▶ **YOUR TASK**
Once you have counted the lines below that contain "Open", give that number and nothing else.

--- SUPPLIED RECORDS ---

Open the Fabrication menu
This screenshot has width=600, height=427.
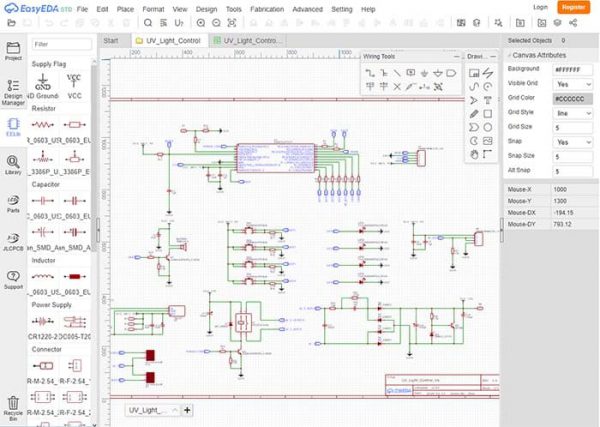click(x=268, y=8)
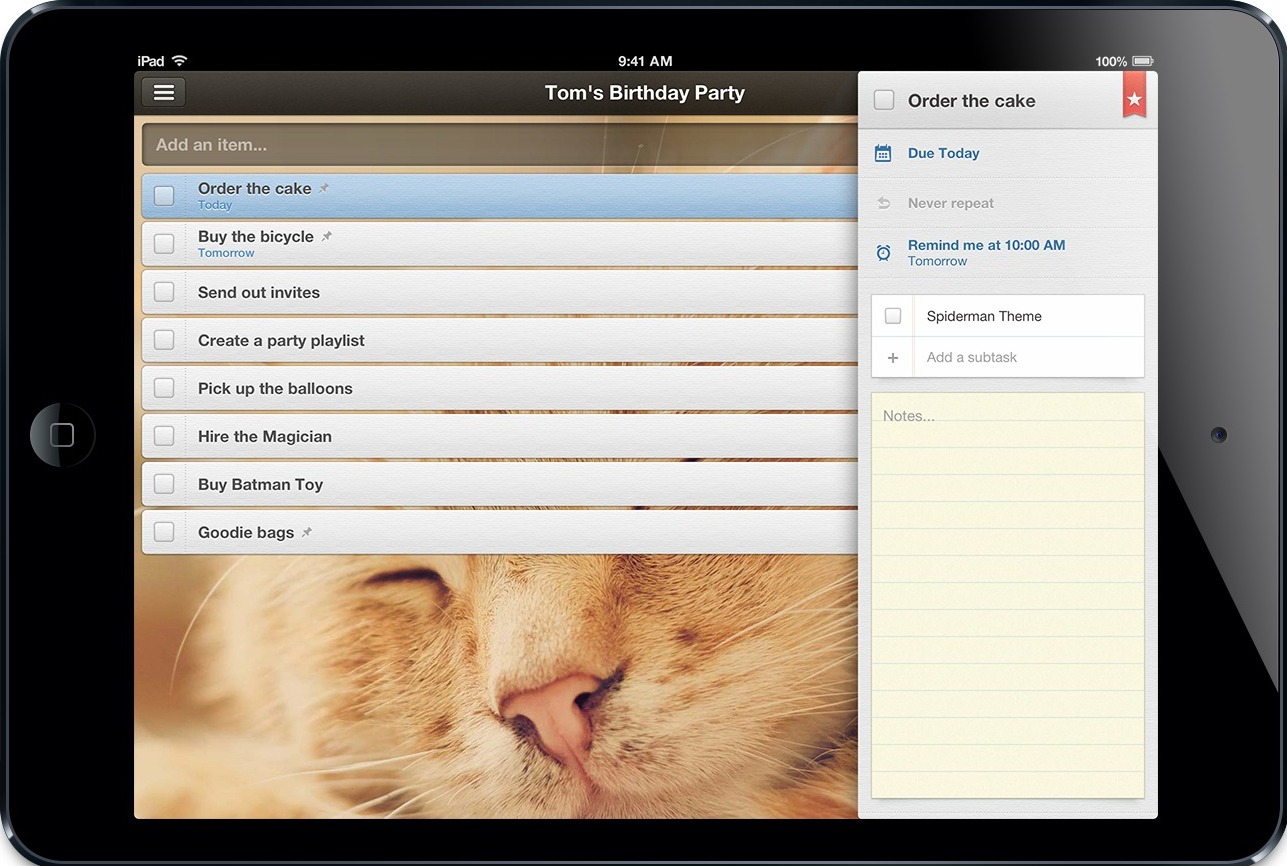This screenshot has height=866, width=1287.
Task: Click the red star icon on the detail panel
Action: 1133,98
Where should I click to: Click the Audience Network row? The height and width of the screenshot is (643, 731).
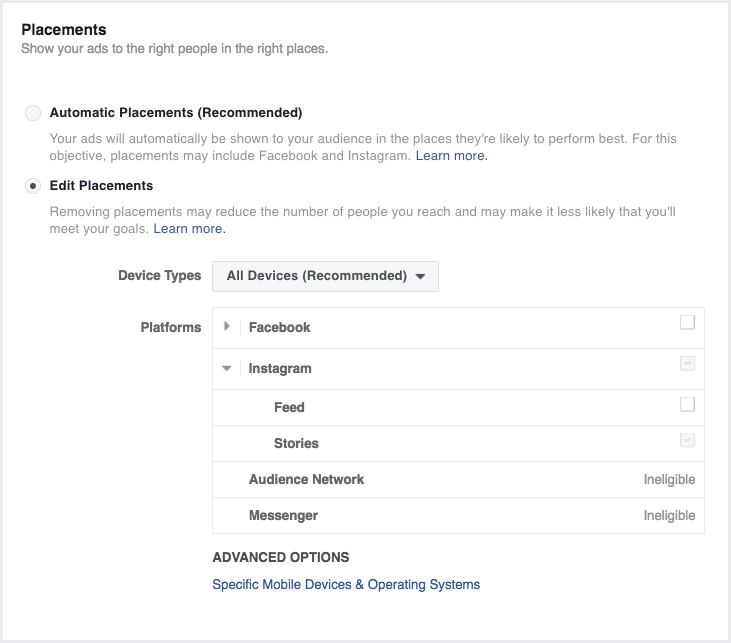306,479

---
--- SUPPLIED RECORDS ---

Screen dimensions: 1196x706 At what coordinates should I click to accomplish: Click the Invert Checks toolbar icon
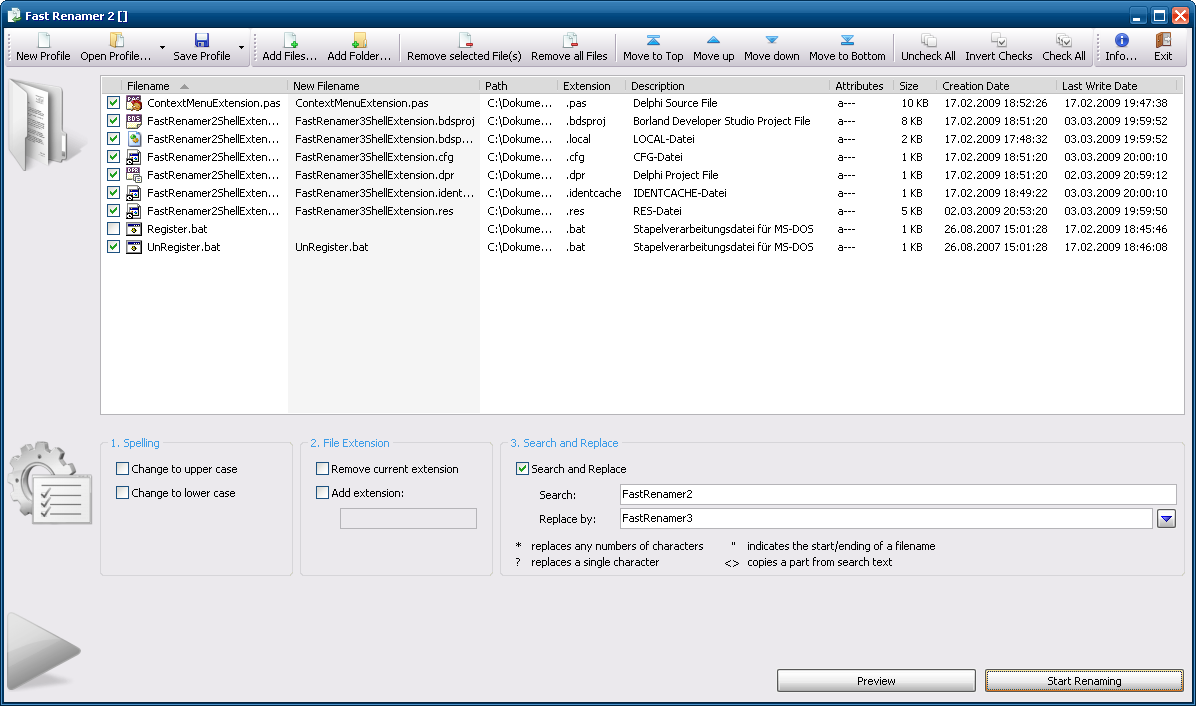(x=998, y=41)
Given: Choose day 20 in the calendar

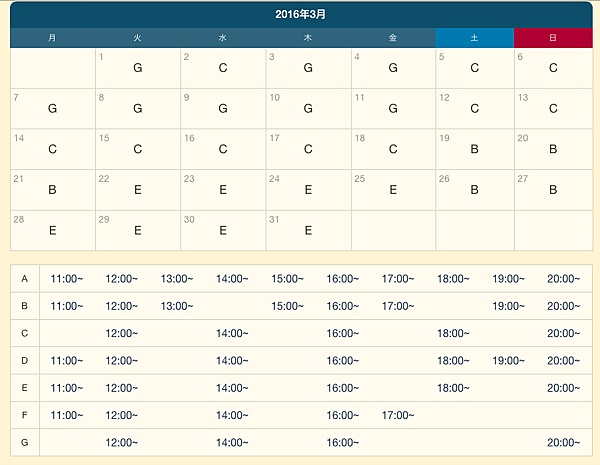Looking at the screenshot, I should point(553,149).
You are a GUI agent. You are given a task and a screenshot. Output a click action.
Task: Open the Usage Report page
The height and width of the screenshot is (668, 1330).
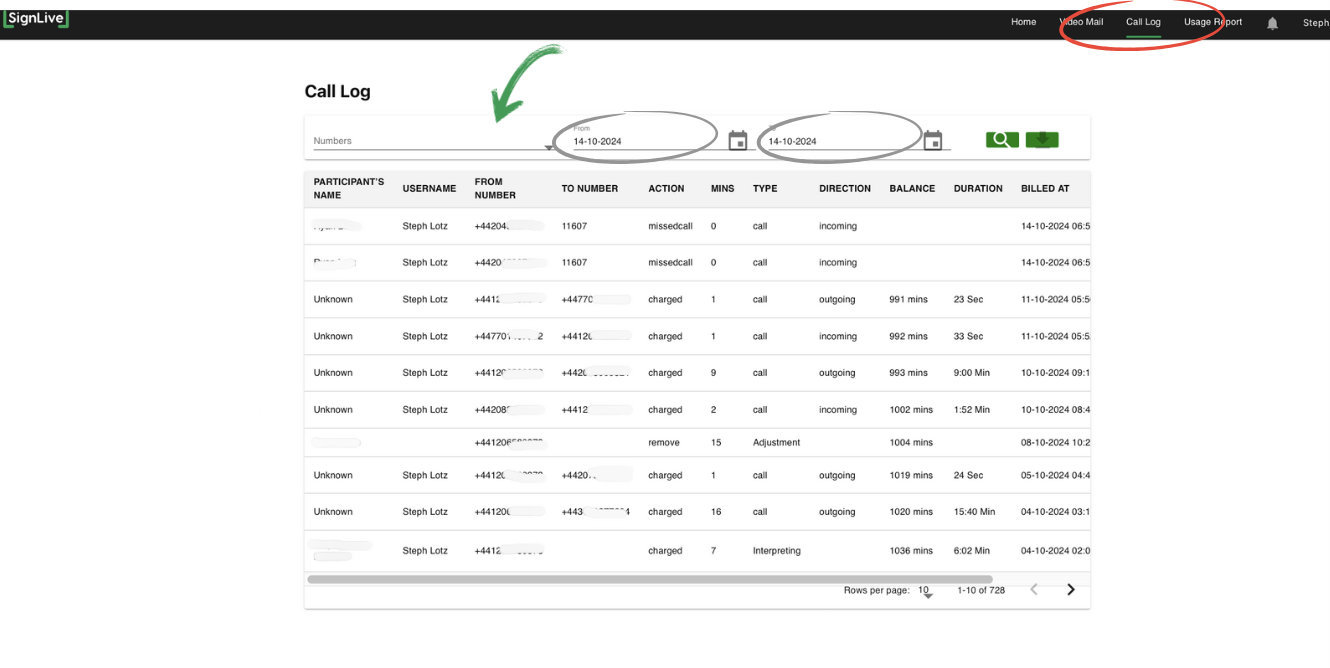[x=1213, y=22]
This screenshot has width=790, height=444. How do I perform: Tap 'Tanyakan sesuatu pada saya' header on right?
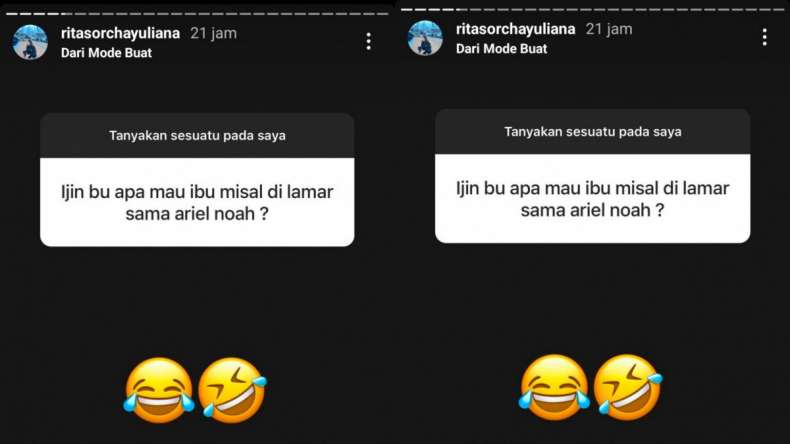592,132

---

▶ **FINAL ANSWER**
2